AI changes that by being able to ingest multiple data sources and look for patterns that don’t fit your neat funnel diagram. For example, it can help you spot:
– Segments that never attend your webinars but consistently engage with replays
– Subscribers who are being emailed too much and starting to disengage
– Audiences who don’t fit your defined stages but are still showing strong buying signals
Because models are not attached to your existing mental model of “the funnel,” they often surface opportunities – or risks – that might otherwise be missed. The human role then is to interrogate those findings, validate them, and decide what to change.
Real‑world constraints: compliance and credibility
The discussion after Jonathan’s talk was a useful grounding in reality. One of the most important contributions came from a financial adviser in the group, who works in a highly regulated environment.
His concern is one that will resonate with many professions: if you let AI generate content that includes numbers, projections or regulated claims, you are still responsible for every word.

The consensus in the group, and Jonathan’s advice, was clear:
– Use AI to help you summarise, structure and clarify, not to invent facts.

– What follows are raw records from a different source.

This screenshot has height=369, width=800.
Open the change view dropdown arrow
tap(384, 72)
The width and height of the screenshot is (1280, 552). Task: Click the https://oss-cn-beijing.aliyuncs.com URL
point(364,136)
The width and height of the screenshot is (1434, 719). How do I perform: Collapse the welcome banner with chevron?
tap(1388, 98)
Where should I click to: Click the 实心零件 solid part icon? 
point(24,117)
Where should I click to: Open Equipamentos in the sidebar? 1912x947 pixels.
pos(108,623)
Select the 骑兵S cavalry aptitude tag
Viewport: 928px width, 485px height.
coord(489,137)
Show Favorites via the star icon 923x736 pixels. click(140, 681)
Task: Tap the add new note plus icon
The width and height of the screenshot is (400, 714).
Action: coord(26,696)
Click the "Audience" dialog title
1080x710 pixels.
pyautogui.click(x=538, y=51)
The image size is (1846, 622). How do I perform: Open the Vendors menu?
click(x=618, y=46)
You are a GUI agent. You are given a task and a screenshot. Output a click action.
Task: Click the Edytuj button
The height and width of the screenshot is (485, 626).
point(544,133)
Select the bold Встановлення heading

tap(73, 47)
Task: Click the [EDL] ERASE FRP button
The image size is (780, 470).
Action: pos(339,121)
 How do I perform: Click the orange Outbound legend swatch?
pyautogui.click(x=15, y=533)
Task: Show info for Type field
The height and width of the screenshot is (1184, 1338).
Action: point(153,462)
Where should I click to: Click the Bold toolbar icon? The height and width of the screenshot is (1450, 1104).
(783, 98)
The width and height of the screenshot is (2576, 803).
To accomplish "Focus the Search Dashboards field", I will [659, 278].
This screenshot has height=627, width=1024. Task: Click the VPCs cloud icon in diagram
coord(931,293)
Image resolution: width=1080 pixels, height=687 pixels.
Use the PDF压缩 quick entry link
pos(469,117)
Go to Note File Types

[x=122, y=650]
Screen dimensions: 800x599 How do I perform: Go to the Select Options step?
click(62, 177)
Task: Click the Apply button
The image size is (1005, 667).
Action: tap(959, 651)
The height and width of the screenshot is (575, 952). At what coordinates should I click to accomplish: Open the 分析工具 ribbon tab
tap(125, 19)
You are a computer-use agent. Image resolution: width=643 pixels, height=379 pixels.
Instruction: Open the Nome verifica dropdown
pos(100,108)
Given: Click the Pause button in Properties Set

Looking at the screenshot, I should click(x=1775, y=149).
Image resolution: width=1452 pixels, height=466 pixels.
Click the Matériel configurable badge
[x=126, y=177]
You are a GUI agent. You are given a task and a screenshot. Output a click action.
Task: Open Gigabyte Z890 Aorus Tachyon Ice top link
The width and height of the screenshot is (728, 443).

– Anchor any sensitive or regulated statements to verifiable external sources.
– Make it explicit where content has been AI‑assisted, and always apply human review.
– When in doubt, keep AI behind the scenes (research, drafting, outlining) and let the final, public wording be under your full control.
Several of us also recommend cross‑checking important content between models. If one model drafts the email, ask another to fact‑check and critique it. That extra layer catches a surprising number of errors and over‑confident statements.
Practical patterns emerging
Beyond theory, people in the session shared how they are already using AI around newsletters and email:
– Creating custom “newsletter writer” assistants, trained on their preferred structure and tone, to generate first drafts quickly.
– Using automation tools to pull article links from RSS feeds, send them to AI for summarising and commentary, generate images and then publish across email, websites and LinkedIn.
– Testing the basic predictive segmentation tools now appearing in ESPs, while still relying on their own analysis for important decisions.
What all of these have in common is not blind faith in automation, but a focus on saving time and improving quality while keeping control.
The real opportunity
The practical takeaway from Jonathan’s session is that AI plus email is not about volume; it is about relevance. AI can help you think more broadly at the planning stage, talk more personally at the sending stage and see more clearly at the reporting stage. But email itself is still a personal, writer‑led, relationship channel.
The risk is that we use AI to send more generic noise faster. The opportunity is to use it as a team of tireless assistants so that we can spend more of our time on strategy, judgement and genuine human connection.
That choice is not made by the tools. It is made by us.